# Ron Rivera to coach Panthers (unconfirmed)



## Diable (Apr 26, 2005)

http://sports.espn.go.com/nfl/news/story?id=6011884

Not confirmed yet, but it seems likely since he's one of the leading candidates. Be interesting to see who he hires as OC. Seriously our defense isn't our biggest problem and the offense needs a huge amount of work.



> Former San Diego Chargers defensive coordinator Ron Rivera has agreed to become the Carolina Panthers' next head coach, league sources told ESPN NFL Insider Adam Schefter.
> The Panthers are now putting the "finishing touches" on the agreement with Rivera.
> 
> Rivera, a former linebacker with the Bears and a member of Chicago's Super Bowl-winning team in 1985, has been with the Chargers since midway through the 2008 season. Rivera also was the Bears' defensive coordinator from 2004 to '06.
> ...


----------



## Coatesvillain (Jul 17, 2002)

I wouldn't be shocked if he chose James Urban as his OC.


----------



## nutmeged3 (Apr 11, 2005)

Peter King said something the other day about John Ramsdell from San Diego. Whoever it is they need to have some experience developing a QB so we can hold out hope that Clausen still has something. Although he better not be our starter this year.


----------



## Diable (Apr 26, 2005)

I just can't stand the thought of Clausen starting...He can barely throw the ball in the freaking field of play. Stevie Wonder is probably a more accurate passer.


----------



## nutmeged3 (Apr 11, 2005)

Haha way I've seen it on other boards people are thinking Clausen starting = shot at Luck again so even though it'd be great to have him it's not worth it. I'm just hoping to be competitive again and this is a good start


----------



## croco (Feb 14, 2005)

nutmeged3 said:


> Peter King said something the other day about John Ramsdell from San Diego. Whoever it is they need to have some experience developing a QB so we can hold out hope that Clausen still has something. Although he better not be our starter this year.


He helped develop Kurt Warner and Marc Bulger in St. Louis and more recently Philip Rivers. It's hard to separate the impact of position coaches from the player and coordinator or even head coach, so I'm not really sure what else I can say. You never hear quarterback coaches in press conferences or mentioned anywhere else.

As for Rivera, he has done a great job with the Chargers defense. The improvement was already visible last year which was his first full season as DC, this year it really took off although it wasn't reflected in points allowed because of woeful special teams and the offense turning the ball over a lot, thus resulting in a plethora of short fields to defend. The personnel isn't outstanding, the biggest strength was that there wasn't really any weak link you could point out and attack. Usually, Rivera was able to make adjustments although sometimes it would take halftime to get things corrected. 
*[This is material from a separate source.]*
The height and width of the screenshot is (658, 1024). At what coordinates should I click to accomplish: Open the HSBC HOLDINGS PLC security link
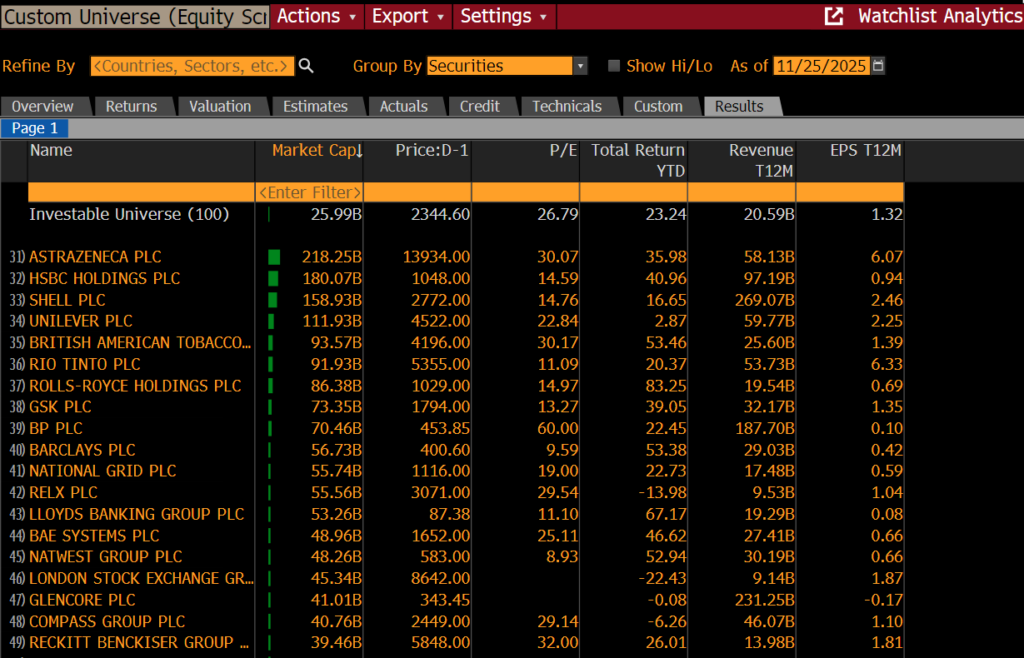[104, 278]

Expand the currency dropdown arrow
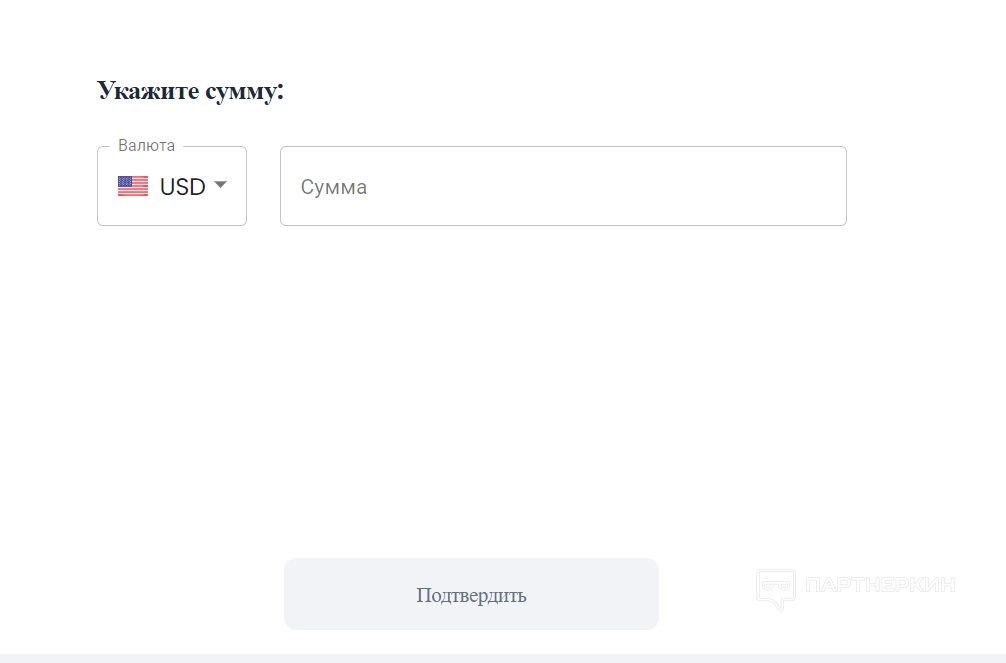(x=221, y=185)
Overall, most Charger fans were very happy with him and wish him the best. Again, it's hard to say if he will be successful as a head coach because the profile you need for that job is drastically different from being the DC. We saw it again with Jason Garrett, he came off as rather dull when he was the Cowboys DC, turned out that he can be pretty fired up. I can imagine Rivera being similar, in the brief interviews I have seen he always came off as very level headed and the players liked him. With all due respect though, the Panthers have to find a quarterback and soon because in that division you're not going to win many games if you don't have one.


----------



## Diable (Apr 26, 2005)

Hell we're right back to mediocrity if we fix the line and somehow get competent QB play. If it's necessary I say we give Moore a reasonable deal and let him have another shot. We've seen play competently and if he could play the way we expected him to play this season he'd be a decent qb, especially if we rediscovered the running game.

One thing I am confused about is whether or not DeAngelo is a FA next year....I think that half the league might be free agents depending upon the way the new CBA works out, but I can't find a definitive explanation of who our FA's actually are. Rosario, Moore and Wharton seem to be the biggest guys I am sure of...maybe it was another linemen and not Wharton. Wait...Beason or one of the LB is a FA too I think.


----------



## nutmeged3 (Apr 11, 2005)

Williams, Ryan Kalil, Charles Johnson, Richard Marshall, and James Anderson are our main free agents off the top of my head. Thomas Davis is in there too if you wanna include him but I think we'll be able to bring him back pretty cheap. Wharton signed a big deal 2 or 3 years ago. Marshall said in an interview something about the team telling him he wasn't in their long term plans so he's probably already gone. Rest of those names have to come back. I'll try and find a full list.


----------



## ATLien (Jun 18, 2002)

Did your OL have a lot of injuries or were they just plain bad? If you don't do anything with QB, I'd at least try to bring in some new linemen.


----------



## nutmeged3 (Apr 11, 2005)

We lost Jeff Otah for the year and let our starting RG go during free agency. The line was really bad at times this year but I think it was mainly due to Clausen being behind center. He didn't seem able to read a blitz and was sacked constantly on free blitzers that, from what I saw, he didn't signal the line to pick up. Getting Otah back and signing a couple guys to compete at RG should be enough to bring it back to '08-'09 form.

Might need to start looking for a replacement for Gross soon though. He was really inconsistant this year and his pro bowl vote was not deserved.


----------



## Diable (Apr 26, 2005)

Everyone knew that Clausen sucked too...we got run blitzed about twice as much as you'd expect to be...Everyone knew we couldn't throw the ball. Everyone knew we wanted to run the ball...And Clausen doesn't know what he's supposed to do when the other team is selling out on the run.

Our Line was overrated going into the season too. WHen Stewart and DeAngelo both went over a thousand they were doing an awful lot of it all by themselves, breaking tackles and breaking ankles after not getting a hole that merited the name.


----------